The ripple effects of wildfires, especially in the tinderbox of an increasingly hot and dry desert landscape, are wide-ranging. There is the obvious damage to homes, crops, and living landscapes; the closures of roads and highways; the significant scar on regional biodiversity. But there are less obvious consequences, too, like the flash floods that happen when rain falls on eroded landscapes after a wildfire, carrying blackened sludge filled with wildfire debris downstream and infiltrating homes and waterways below. Since the Bighorn Fire struck Pima Canyon in early June, the County Regional Flood Control District has sent out letters to 400 homeowners warning that their already-flooding property will be at even greater risk during the summer monsoons.
Who had this on their 2020 hellscape bingo card? pic.twitter.com/fUNvIVS7aw
— Official Pima County (@pimaarizona) July 16, 2020
Travis Bruner, Conservation Director of the Grand Canyon Trust, told me that suppression of the natural fire cycle north of the Grand Canyon has set back a nearly 20-year-long forest restoration effort designed to prevent just this kind of disaster from occurring. “Climate change only increases our urgency and the need for forest restoration in northern Arizona,” Bruner said. “We are going to continue to see fires burning like this if we’re not able to perform the forest restoration that would minimize the threats to communities.”
That’s not to mention the unforeseen financial hits to communities near the path of destruction. “Recreation and tourism on public lands is an incredibly important economic contributor in northern Arizona,” said Bruner. “These severe wildfires are going to have negative impacts that way and could limit the number of people who want to come visit these areas and spend money in these towns.”
In one of the fastest-warming states in the country, where the largest, most destructive wildfires have all occurred in the past two decades, the destruction will almost certainly get worse. Combined with a drought problem that’s expected to more than triple by mid-century, Arizona could see 115 days with high wildfire potential by 2050. Forty-five percent of Arizona’s population, or almost 2.9 million people, are already at risk of experiencing wildfire damage — a statistic playing out in real time as thousands of people face evacuation from their homes with little to no notice.
Senator Victoria Steele of Tucson, where the already $37-million Bighorn Fire still blazes through the Catalina Mountains, says it’s time to come to terms with the crisis putting Arizonans in danger.
“The people of southern Arizona are grappling with our new reality of a hotter, drier future and the knowledge that these fires are no longer confined to one season, but all year long,” Sen. Steele said. “We cannot write off these wildfires as random acts of nature. It will take political courage and quick action for us to mitigate the consequences of climate change.”

(Items from a data source)
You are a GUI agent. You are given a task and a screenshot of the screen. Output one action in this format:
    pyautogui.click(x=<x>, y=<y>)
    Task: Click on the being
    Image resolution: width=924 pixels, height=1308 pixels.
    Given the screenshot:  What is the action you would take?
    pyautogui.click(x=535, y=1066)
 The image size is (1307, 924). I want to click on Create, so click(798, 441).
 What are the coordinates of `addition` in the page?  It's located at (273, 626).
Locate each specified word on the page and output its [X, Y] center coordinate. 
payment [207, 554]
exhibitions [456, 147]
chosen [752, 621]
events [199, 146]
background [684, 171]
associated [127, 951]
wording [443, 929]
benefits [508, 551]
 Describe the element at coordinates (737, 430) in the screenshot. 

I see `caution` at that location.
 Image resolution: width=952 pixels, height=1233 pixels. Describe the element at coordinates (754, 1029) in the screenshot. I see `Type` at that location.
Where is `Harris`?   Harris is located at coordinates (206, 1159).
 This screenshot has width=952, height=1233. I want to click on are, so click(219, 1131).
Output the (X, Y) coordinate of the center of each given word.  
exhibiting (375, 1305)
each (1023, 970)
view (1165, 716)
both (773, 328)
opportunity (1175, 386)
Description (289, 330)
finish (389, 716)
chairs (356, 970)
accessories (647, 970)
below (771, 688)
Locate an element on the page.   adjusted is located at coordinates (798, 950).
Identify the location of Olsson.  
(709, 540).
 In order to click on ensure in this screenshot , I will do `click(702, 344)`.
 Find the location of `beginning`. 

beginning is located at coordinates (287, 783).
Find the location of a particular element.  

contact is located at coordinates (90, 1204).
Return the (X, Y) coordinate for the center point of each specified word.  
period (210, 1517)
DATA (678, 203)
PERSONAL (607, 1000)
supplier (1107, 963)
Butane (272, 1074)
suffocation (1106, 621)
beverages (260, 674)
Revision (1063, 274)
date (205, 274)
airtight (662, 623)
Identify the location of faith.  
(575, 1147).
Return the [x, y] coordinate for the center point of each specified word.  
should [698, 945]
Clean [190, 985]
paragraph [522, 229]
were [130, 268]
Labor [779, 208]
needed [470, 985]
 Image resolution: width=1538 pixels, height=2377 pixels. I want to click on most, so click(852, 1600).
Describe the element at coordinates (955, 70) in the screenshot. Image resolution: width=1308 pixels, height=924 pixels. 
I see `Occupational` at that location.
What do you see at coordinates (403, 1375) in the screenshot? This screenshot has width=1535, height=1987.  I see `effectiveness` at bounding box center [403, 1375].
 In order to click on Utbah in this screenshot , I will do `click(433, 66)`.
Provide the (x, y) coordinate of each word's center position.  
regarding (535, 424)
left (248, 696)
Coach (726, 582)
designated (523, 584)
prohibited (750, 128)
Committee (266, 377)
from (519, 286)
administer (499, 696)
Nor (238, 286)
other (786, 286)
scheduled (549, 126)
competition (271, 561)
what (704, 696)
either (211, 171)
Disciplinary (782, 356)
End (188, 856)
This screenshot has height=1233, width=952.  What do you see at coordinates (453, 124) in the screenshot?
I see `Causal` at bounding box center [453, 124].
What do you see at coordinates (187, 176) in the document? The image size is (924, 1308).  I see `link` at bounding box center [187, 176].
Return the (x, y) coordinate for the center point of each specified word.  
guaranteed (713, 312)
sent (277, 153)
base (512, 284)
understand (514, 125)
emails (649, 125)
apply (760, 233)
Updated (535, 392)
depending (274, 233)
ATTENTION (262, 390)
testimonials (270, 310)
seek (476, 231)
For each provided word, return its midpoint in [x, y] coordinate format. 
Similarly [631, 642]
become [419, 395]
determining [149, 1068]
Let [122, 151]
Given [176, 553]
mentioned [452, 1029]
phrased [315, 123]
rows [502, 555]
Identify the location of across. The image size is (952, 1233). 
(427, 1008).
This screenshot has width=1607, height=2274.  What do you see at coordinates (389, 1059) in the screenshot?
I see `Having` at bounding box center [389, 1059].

■ Required tasks
1: According to the wildfire article, how many homeowners received warning letters from the County Regional Flood Control District?
2: Rewrite the wildfire article from "In one of the" to "Arizonans in danger.", substituting "water shortage" for "drought problem".
3: Pick up the wildfire article after its final sentence and keep writing it.

■ Outputs for the tasks
1: 400 homeowners.

2:
In one of the fastest-warming states in the country, where the largest, most destructive wildfires have all occurred in the past two decades, the destruction will almost certainly get worse. Combined with a water shortage that’s expected to more than triple by mid-century, Arizona could see 115 days with high wildfire potential by 2050. Forty-five percent of Arizona’s population, or almost 2.9 million people, are already at risk of experiencing wildfire damage — a statistic playing out in real time as thousands of people face evacuation from their homes with little to no notice.
Senator Victoria Steele of Tucson, where the already $37-million Bighorn Fire still blazes through the Catalina Mountains, says it’s time to come to terms with the crisis putting Arizonans in danger.

3:
The fossil fuel industry’s successful efforts to stall climate policy for decades mean that, regardless of future actions, communities will still need to deal with the costs of already-baked-in climate disasters like this summer’s wildfires. With local budgets, public healthcare, and lives under unprecedented pressure from the state’s extraordinary spike in COVID-19 infection rates, communities could end up paying a fatal price.
This struggle is nowhere more plain than in Arizona’s portion of the Navajo Nation, a Native reservation spanning northeastern Arizona, southeastern Utah and northwestern New Mexico, where decades of uranium and coal operations left a scar. The Nation has been devastated by unusually high coronavirus rates since the pandemic started: Indigenous people account for 20 percent of COVID-19 deaths in Arizona, but make up just 3.9 percent of the state’s population. Then, the Wood Springs Fire 2 made its way to the reservation. The still-active fire has left Navajo families preparing for evacuation procedures that officials fear will lead to increased COVID-19 transmission due to the close quarters of public shelters, and pollution from wildfire smoke in the region could increase vulnerability to that risk.
“With this Covid and this fire now, the only thing we can do is pray and help each other,” Wilson Stewart Jr, a Navajo Nation council delegate, told the Guardian.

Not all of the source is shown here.